__What this task involves__
Omit the pictures. Transcribe exactly the lines below, from the one with "You are a computer-use" up to and including the last.

::: Exercise inputs

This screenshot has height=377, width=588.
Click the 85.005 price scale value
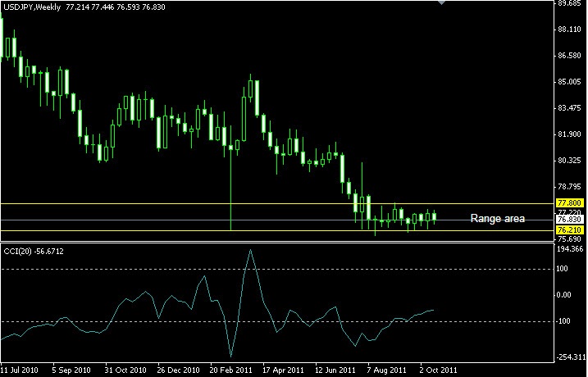click(568, 82)
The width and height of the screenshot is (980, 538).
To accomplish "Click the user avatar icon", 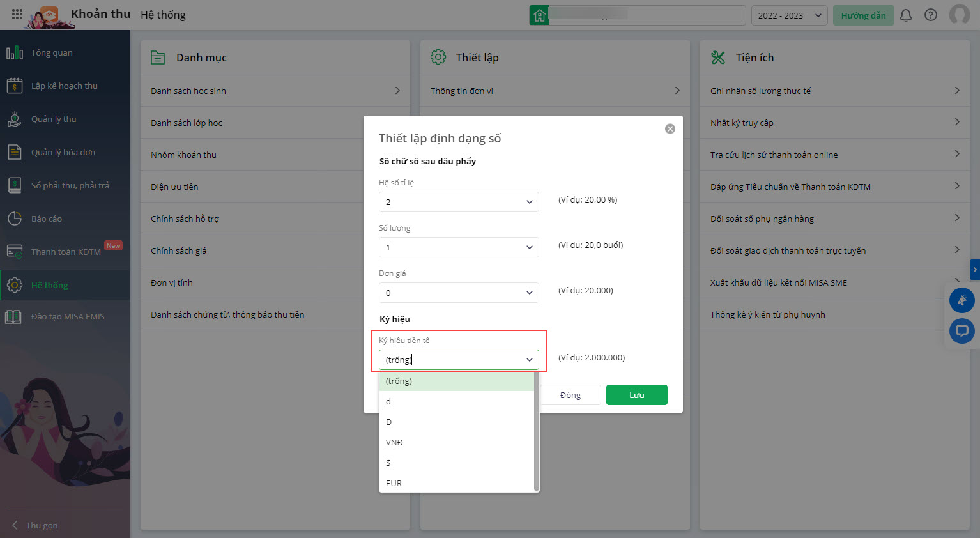I will pyautogui.click(x=959, y=15).
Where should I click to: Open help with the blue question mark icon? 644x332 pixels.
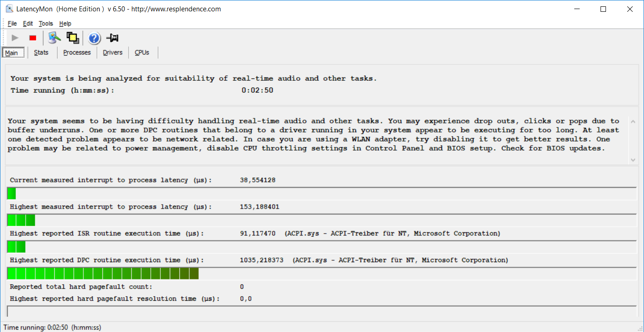[94, 38]
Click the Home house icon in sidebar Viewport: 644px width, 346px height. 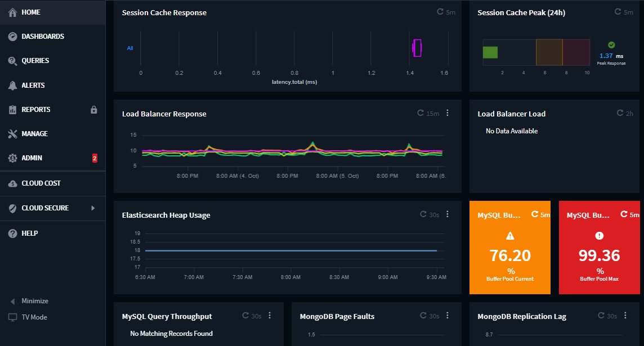pyautogui.click(x=12, y=12)
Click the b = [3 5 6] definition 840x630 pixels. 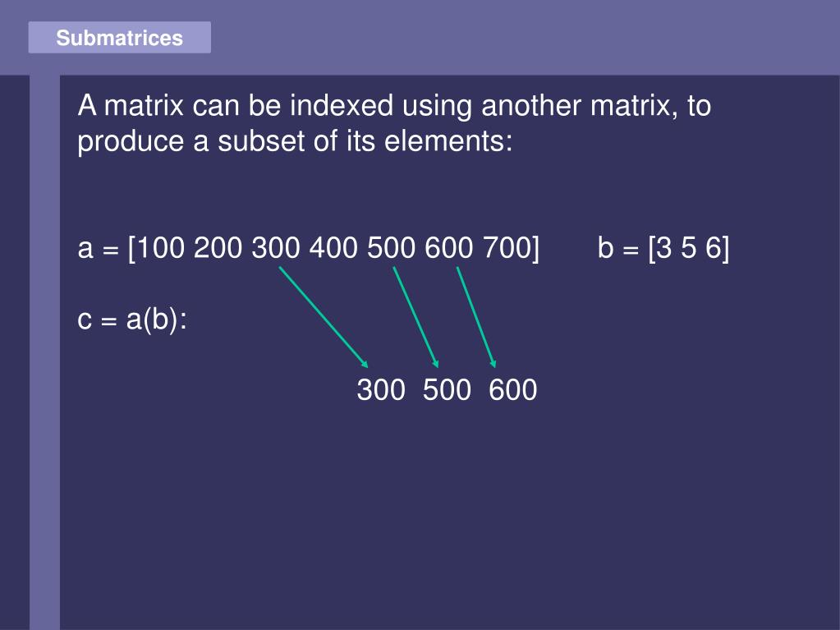click(x=663, y=248)
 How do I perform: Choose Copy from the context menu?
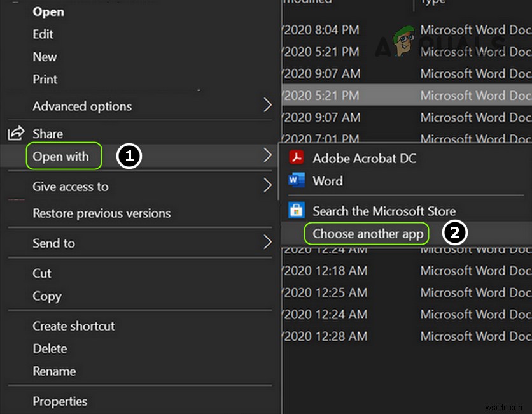47,296
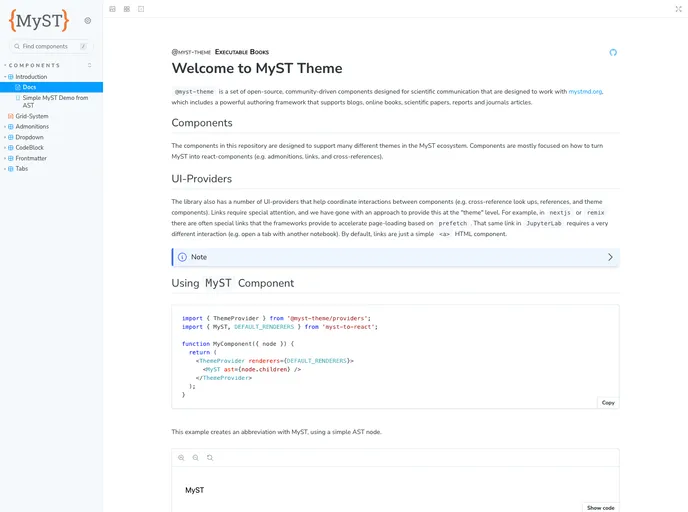This screenshot has width=688, height=512.
Task: Click the Show code button
Action: [600, 507]

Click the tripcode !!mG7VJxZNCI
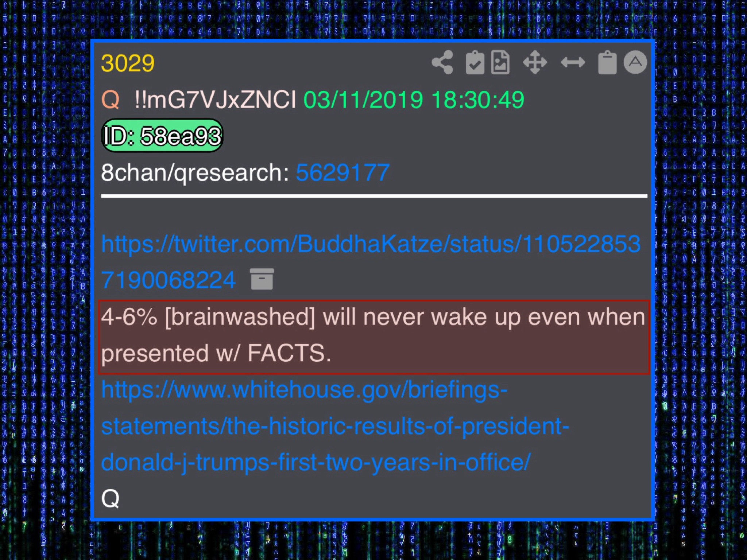tap(215, 100)
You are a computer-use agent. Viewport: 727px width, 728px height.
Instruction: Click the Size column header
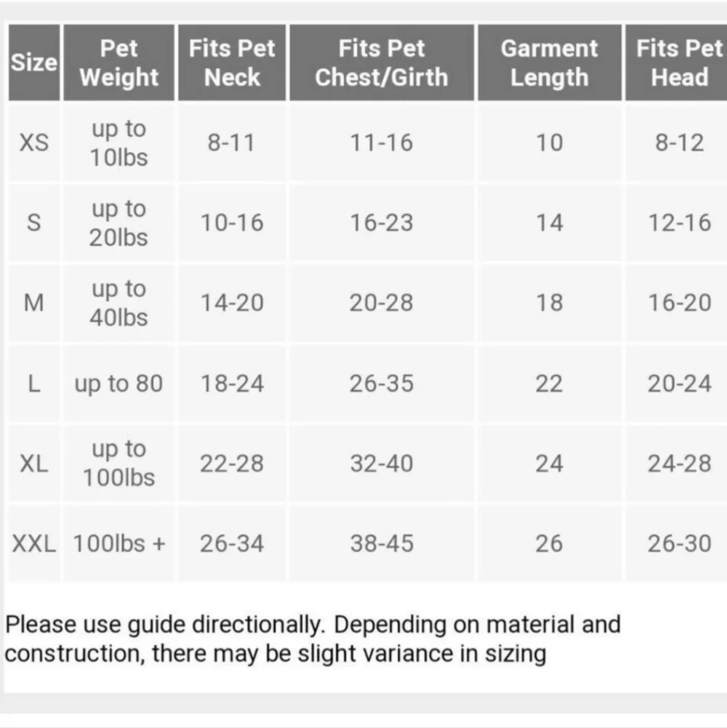(34, 62)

::::::

__Answer for this exercise__
You are a computer-use agent. Viewport: 727px width, 728px height.
Instruction: Click the Size column header
(34, 62)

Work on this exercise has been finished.